Trump supporters sometimes sum these up as “being mad about mean tweets,” which is kind of like calling the international despairing nihilism that gripped the world in the 1920s, after whole generations of young men were slaughtered wholesale at the Somme and elsewhere in World War I, “being mad about a mean telegram.”
For those reading this from the future: as I write this at 3:52 PM Central on June 17 from the New Brighton indoor playground where I’ve taken my children on my day off, The Economist currently gives Trump a 72% chance of winning. They seem to be counting electoral college ties as Trump wins, which is a defensible choice.
For those reading from the future: 538 gives Trump a 50.2% chance of winning, Biden a 49.4% chance of winning, and a 0.4% chance of a tie. (Note: Trump very very likely wins an electoral college tie, p>95%.)
Hopefully this won’t come up too often, but I will generally use FiveThirtyEight to refer to the Nate Silver golden age of the website, and 538 to refer to the G. Elliot Morris era, since they conveniently changed the styling right around when Morris came on board.
That’s obviously not what Morris claimed, but there’s good evidence that he’s lying—although, as usual, it’s more likely that he’s lying to himself than that he’s consciously lying to us. Many such cases.
Not that I know of, anyway. I have few opinions on Gelman, who keeps a relatively calm public profile and used to write generally reasonable, often correct stuff for The Monkey Cage at the Washington Post. However, I have been Nate-Silver-or-Bust on presidential election modeling since 2016, Nate Silver’s finest hour.

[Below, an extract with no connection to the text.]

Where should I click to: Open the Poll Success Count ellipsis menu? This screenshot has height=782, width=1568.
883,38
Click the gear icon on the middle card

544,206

I guess I’ve also got theological hot takes on both candidates, but it’s hard to find an audience for this. Both candidates help concretely illustrate points Ed Feser made at a fairly abstract level in his important blog post, “How to Go to Hell.” Both exemplify the conditions of mortal sin—grave evil, full knowledge, and full consent of the will—in a really public way that helps illustrate why, for example, your average teenage wanker has probably not damned himself, whereas it is more likely that Trump and Biden both have. Yet, even while both sin tremendously, they sin in very different ways, with very different attitudes, which helps us to see some of the different paths to Hell. (“All saints are alike; each mortal sinner is unhappy in his own way,” perhaps.)

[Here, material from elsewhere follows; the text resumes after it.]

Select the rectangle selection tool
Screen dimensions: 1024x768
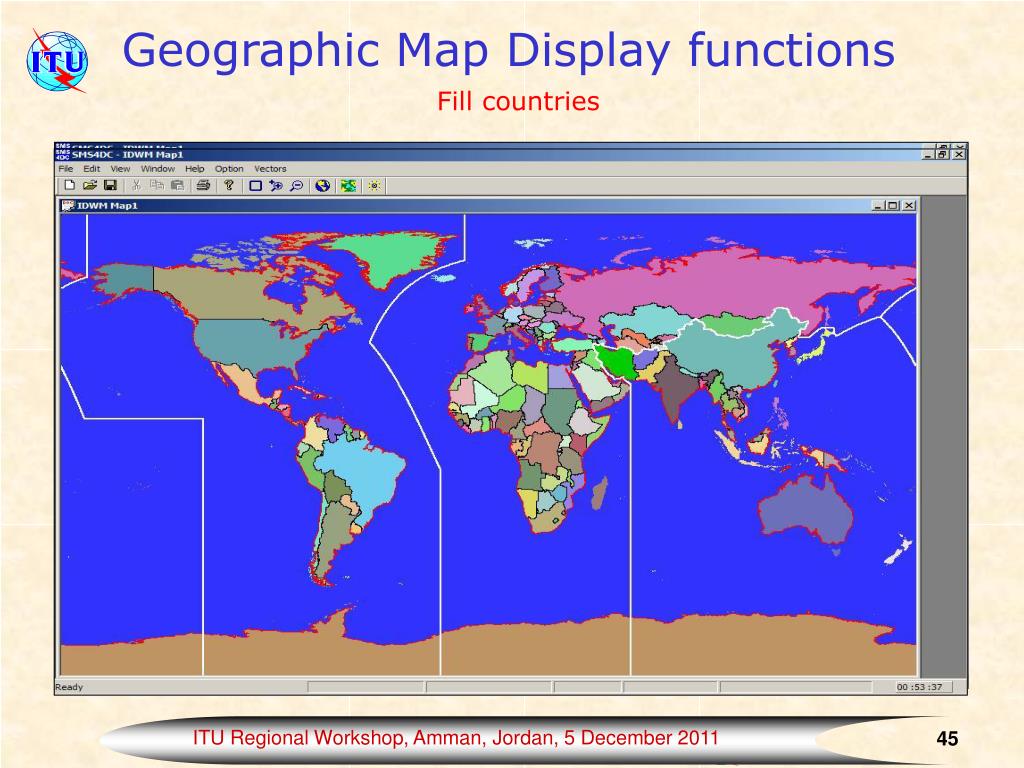(255, 185)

This has given me a lot to think about for the past few years, but, like I said, who’s the audience? “Partisans rationalizing poll results” has given me way more chances for nerd-sniping on Reddit.
Lest you think that these polls—or any polls—are infallible, it’s worth mentioning here that the NYT/Siena poll, the one I just sang the praises of above, said Iowa was +3 Biden the same week that Selzer correctly reported that Trump was leading by a mile. NYT/Siena did better than the average pollster in 2020, but it was still a shellacking for pollsters and NYT/Siena did not escape unscathed.
Team Trump has stupidly set such low expectations for Biden that, as long as Biden can stand and talk in complete sentences for 90 minutes, I think the content won’t matter; he will impress the nation.
I’ve said it before, I’ll say it again: I can’t wait to watch the partisan valence on ballot access reverse, until Republicans are demanding same-day voter registration and Democrats ban early voting.
Just coming back a month later to lament on how rosey footnote #11 ended up being…
Your TDS is disgusting. You give off the appearance that you would sacrifice the unborn if it stopped Trump from being president.